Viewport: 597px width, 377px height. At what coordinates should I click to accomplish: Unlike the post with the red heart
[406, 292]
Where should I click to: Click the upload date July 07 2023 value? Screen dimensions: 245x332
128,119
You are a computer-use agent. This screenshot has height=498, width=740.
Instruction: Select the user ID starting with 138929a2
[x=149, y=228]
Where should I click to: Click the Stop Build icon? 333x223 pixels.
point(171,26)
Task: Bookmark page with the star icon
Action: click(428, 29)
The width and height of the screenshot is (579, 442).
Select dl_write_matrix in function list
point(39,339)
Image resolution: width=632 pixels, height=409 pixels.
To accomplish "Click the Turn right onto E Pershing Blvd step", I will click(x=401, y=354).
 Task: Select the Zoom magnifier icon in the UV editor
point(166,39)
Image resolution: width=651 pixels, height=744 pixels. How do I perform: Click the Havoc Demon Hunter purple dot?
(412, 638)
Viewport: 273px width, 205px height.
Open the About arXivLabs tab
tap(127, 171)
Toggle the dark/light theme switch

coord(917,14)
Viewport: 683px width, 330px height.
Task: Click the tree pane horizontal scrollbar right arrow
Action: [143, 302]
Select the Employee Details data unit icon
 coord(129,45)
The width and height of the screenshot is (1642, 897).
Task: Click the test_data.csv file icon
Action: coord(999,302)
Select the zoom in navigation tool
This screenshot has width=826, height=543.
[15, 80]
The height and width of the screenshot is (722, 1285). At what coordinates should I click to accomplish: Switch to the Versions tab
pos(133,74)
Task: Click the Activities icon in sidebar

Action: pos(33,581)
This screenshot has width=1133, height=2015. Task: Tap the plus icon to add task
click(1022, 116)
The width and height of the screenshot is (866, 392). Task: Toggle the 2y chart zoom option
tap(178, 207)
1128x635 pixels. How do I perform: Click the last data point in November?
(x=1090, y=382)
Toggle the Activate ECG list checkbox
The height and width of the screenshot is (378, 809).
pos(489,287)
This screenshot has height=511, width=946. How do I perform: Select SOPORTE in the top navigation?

Activity:
From the line containing "The height and width of the screenshot is (722, 1285)." to the last line of the records above, please write out every line exactly and add nothing.

Expected output:
The height and width of the screenshot is (722, 1285). At what coordinates should I click to accomplish: Switch to the Versions tab
pos(133,74)
Task: Click the Activities icon in sidebar

Action: pos(33,581)
This screenshot has width=1133, height=2015. Task: Tap the plus icon to add task
click(1022, 116)
The width and height of the screenshot is (866, 392). Task: Toggle the 2y chart zoom option
tap(178, 207)
1128x635 pixels. How do I perform: Click the last data point in November?
(x=1090, y=382)
Toggle the Activate ECG list checkbox
The height and width of the screenshot is (378, 809).
pos(489,287)
This screenshot has height=511, width=946. How do I perform: Select SOPORTE in the top navigation?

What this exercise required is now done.